Con el lobo, el coyote y la zorra, y con ellos la liebre, el zorrillo y el gato montes. Todos, embebidos en el rumor de la fuente. «Ahí, en la caverna», le oyeron decir, y sí: el llanto de un recién nacido. «Los animales que yo iré señalando le han de otorgar sus dones». Pero no el canto del ruiseñor, no del gamo la carrera, ni la sapiencia del buho, la fortaleza del buey, la bravura del tigre, no; el don de la víbora prieta, en primer lugar. «Quede este niño en la historia como uno que supo arrastrarse y morder calcañares. Desde hoy tendrá de alimento el polvo del terregal». Del niño fue el don, y el temblor en las frondas. «Sigues tú». Y el perraco: «Sea fiel a su amo y le resguarde casa y demás propiedades. Ladre al que el amo designe, y sea su alimento las sobras del comelitón». Del niño fue el don. En lo alto, las nubecillas el estremecimiento. «Ahora tú, chango macaco».
«Sea, con sus instintos de mono, un exhibicionista desvergonzado, que se la viva besuqueando en público. Sean motivo de burla pública sus piruetas y carantoñas». Del macaco recibió el don. Se adelanta al topo: «Burriciego será, torpón, errático. Las pupilas del niño serán alérgicas a la luz». Fue llamado el murciélago, y el crío tuvo su don: «Vivirá y dormirá colgado de cabeza. El mundo, para él, se apreciará al revés. La catástrofe en todas sus formas, indicada en las gráficas, para él serán éxitos». Del crío el don. La gallina: «Qué sabrá cacarear hasta la náusea, y cuando intente volar, vuelos serán de gallina sus vuelos. Históricamente terminé rostizado». «Suyos sean mi valor y decisión», la liebre. Un retumbo, a lo lejos.
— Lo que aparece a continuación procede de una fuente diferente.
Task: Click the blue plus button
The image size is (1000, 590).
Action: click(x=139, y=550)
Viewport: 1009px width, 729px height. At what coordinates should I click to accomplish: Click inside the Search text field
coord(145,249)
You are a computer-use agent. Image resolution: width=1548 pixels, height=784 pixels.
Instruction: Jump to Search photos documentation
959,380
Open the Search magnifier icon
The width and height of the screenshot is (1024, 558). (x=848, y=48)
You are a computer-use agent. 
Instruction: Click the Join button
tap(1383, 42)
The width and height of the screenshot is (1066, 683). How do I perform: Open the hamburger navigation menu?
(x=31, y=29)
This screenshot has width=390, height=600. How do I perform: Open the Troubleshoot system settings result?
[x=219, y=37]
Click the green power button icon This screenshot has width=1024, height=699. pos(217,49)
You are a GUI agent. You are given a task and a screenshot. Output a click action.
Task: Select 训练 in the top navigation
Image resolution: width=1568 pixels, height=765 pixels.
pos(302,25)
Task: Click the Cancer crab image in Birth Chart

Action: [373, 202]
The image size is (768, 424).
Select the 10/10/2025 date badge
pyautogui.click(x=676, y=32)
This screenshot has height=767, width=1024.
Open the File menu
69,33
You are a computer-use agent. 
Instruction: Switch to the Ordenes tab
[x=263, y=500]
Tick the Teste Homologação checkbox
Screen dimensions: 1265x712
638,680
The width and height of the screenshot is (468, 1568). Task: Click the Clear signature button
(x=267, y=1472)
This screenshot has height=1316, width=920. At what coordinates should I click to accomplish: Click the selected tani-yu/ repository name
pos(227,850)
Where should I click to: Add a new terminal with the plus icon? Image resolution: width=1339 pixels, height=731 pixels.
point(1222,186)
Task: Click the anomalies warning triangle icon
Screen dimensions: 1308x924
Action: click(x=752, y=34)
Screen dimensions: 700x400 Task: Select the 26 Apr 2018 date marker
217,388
«Para eso, tenga mi voz (la cotorra), y tanto seso al hablar como yo lo tengo, y se haga oír, y padezca diarrea de disparates verbales». El armadillo: «Vituperios y burletas le van a llover; va a ser motejado de torpe, servil, hablantín y rastrero. Sea mi concha su protección». Fue del crío el don de la conchudez. Un repentino relámpago trizó las sombras. Desnudito y remolineándose entre los hierbajos del terreno, el chamaco sonreía, sonreía…
He ahí, mientras tanto, a las bestias, que bailan la ronda en derredor del crío y a rugidos, aullidos y cacareos lo proclaman su futuro vengador. Miren, oigan a la fuente, que en tanto esparce sus aguas parece cantar cuando dice: «Ese algún día gobernará a los dañeros, y será depredador de depredadores». Y alzó y esponjó sus aguas. Ahí, reflexivo, el búho:
«¿Y cómo saber que el engendrín será gobernante de los tales?» «Mírele su entrepierna», responde la fuente, y sí: el crío, como los que le darían su voto en el 2000, era capón. Sin testiculitos. Y a otra cosa, mariposa. (Tan tan.)